UN Council calls for stronger force in Central African Rep
The UN Security Council called on African states to strengthen their peacekeeping force in the Central African Republic as mounting chaos grips the country.
With daily attacks and rapes reported in the capital, Bangui, the 15-nation council called on the interim government to get a grip on security and for rebels who ousted President Francois Bozize to return to their barracks.
Council members "expressed their willingness to consider further options to stabilize the Central African Republic," said a statement released by the body after a closed briefing on the strife called by France. It gave no details of what further measures could be considered.
Bangui has been badly hit by looting and criminality in the month since a rebel coalition, Seleka, seized the capital on March 24, completing their takeover of the huge nation.
Scores of people have since been killed in clashes involving former rebels and Seleka forces. Street killings and looting have also become widespread.
Bozize fled in the hours before the rebel rout and more than 300 of his top followers have taken refuge at the M'poko military camp near Bangui, which is the base for the force sent by the Economic Community of the Central African States (ECCAS) in January.
The council reaffirmed the importance of a January 18 deal, brokered by ECCAS with Seleka and Bozize.
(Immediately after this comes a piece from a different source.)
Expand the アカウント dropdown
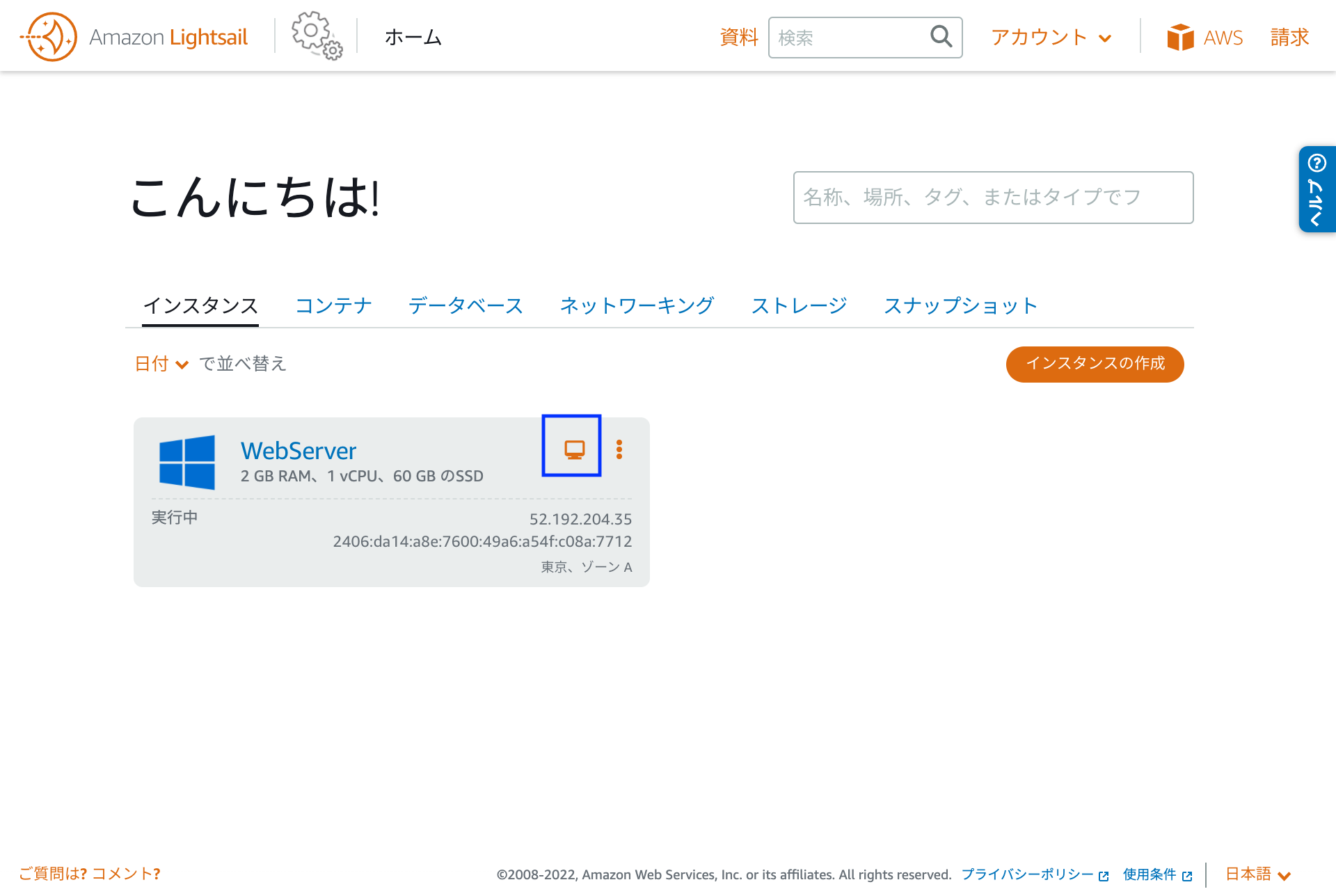 [1051, 38]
The major powers called for the "strengthening" of the ECCAS force "with a view to restoring security and helping restructure Central African security forces."
Regional leaders said on April 18 that they would send an extra 2,000 soldiers to the Central African Republic but did not set a timeline.
The council statement expressed "strong concern at the worsening humanitarian and security situation" and called on the interim government to "restore peace and security" in and around the capital by deploying extra forces.
Seleka now controls virtually the whole country. But the Security Council said its leaders must ensure that their fighters "abstain from all violent action" and withdraw to "cantonment sites" as agreed in the January 18 deal.
The Security Council said that all those responsible for human rights violations and the recruitment of child soldiers "must be held accountable."
It added that an "inclusive government" must be swiftly named and elections held within 18 months.
The council also expressed concern over the impact of the collapse of security in the Central African Republic on the hunt for Lord's Resistance Army rebel fighters, including its leader Joseph Kony.